- PROBLEM:
Copy the rows below exactly as they appear.

- EXERCISE INPUTS:
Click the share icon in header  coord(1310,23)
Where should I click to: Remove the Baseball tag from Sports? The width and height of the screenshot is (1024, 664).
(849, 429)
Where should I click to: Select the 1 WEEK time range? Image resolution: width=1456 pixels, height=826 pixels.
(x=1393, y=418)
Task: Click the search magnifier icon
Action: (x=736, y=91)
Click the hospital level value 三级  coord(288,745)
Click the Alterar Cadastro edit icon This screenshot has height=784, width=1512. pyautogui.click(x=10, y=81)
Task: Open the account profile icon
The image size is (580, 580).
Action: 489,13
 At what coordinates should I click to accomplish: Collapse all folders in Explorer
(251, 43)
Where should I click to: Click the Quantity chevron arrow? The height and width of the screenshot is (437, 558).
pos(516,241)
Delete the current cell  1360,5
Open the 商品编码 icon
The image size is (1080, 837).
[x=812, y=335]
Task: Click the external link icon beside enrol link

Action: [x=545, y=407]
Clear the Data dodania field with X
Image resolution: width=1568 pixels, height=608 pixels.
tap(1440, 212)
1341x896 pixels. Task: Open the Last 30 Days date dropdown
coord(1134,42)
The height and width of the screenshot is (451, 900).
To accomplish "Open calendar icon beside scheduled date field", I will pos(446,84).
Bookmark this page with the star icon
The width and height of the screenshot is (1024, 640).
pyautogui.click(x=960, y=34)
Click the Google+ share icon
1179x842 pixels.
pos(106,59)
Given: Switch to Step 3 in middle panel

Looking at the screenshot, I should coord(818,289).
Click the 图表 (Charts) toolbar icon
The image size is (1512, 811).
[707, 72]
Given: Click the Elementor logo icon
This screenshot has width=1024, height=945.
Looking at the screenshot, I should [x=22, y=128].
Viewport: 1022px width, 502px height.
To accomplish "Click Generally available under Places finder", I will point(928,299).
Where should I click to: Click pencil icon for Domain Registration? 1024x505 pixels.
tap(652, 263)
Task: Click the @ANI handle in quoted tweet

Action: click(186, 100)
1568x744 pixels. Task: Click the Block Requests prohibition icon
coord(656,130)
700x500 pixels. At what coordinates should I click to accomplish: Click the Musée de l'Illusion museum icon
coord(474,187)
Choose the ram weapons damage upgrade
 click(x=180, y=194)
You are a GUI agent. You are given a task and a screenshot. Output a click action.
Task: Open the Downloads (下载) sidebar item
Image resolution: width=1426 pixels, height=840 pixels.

- SOLUTION:
Click the share icon in header  coord(1310,23)
Where should I click to: Remove the Baseball tag from Sports? The width and height of the screenshot is (1024, 664).
(849, 429)
Where should I click to: Select the 1 WEEK time range? Image resolution: width=1456 pixels, height=826 pixels.
(x=1393, y=418)
Task: Click the search magnifier icon
Action: (x=736, y=91)
Click the hospital level value 三级  coord(288,745)
Click the Alterar Cadastro edit icon This screenshot has height=784, width=1512. pyautogui.click(x=10, y=81)
Task: Open the account profile icon
The image size is (580, 580).
Action: 489,13
 At what coordinates should I click to accomplish: Collapse all folders in Explorer
(251, 43)
Where should I click to: Click the Quantity chevron arrow? The height and width of the screenshot is (437, 558).
pos(516,241)
Delete the current cell  1360,5
Open the 商品编码 icon
The image size is (1080, 837).
[x=812, y=335]
Task: Click the external link icon beside enrol link

Action: [x=545, y=407]
Clear the Data dodania field with X
Image resolution: width=1568 pixels, height=608 pixels.
tap(1440, 212)
1341x896 pixels. Task: Open the Last 30 Days date dropdown
coord(1134,42)
The height and width of the screenshot is (451, 900).
To accomplish "Open calendar icon beside scheduled date field", I will pos(446,84).
Bookmark this page with the star icon
The width and height of the screenshot is (1024, 640).
pyautogui.click(x=960, y=34)
Click the Google+ share icon
1179x842 pixels.
pos(106,59)
Given: Switch to Step 3 in middle panel

Looking at the screenshot, I should coord(818,289).
Click the 图表 (Charts) toolbar icon
The image size is (1512, 811).
[707, 72]
Given: Click the Elementor logo icon
This screenshot has width=1024, height=945.
Looking at the screenshot, I should [x=22, y=128].
Viewport: 1022px width, 502px height.
To accomplish "Click Generally available under Places finder", I will point(928,299).
Where should I click to: Click pencil icon for Domain Registration? 1024x505 pixels.
tap(652, 263)
Task: Click the @ANI handle in quoted tweet

Action: click(186, 100)
1568x744 pixels. Task: Click the Block Requests prohibition icon
coord(656,130)
700x500 pixels. At what coordinates should I click to accomplish: Click the Musée de l'Illusion museum icon
coord(474,187)
Choose the ram weapons damage upgrade
 click(x=180, y=194)
You are a GUI agent. You are given a task and a screenshot. Output a click action.
Task: Open the Downloads (下载) sidebar item
Image resolution: width=1426 pixels, height=840 pixels.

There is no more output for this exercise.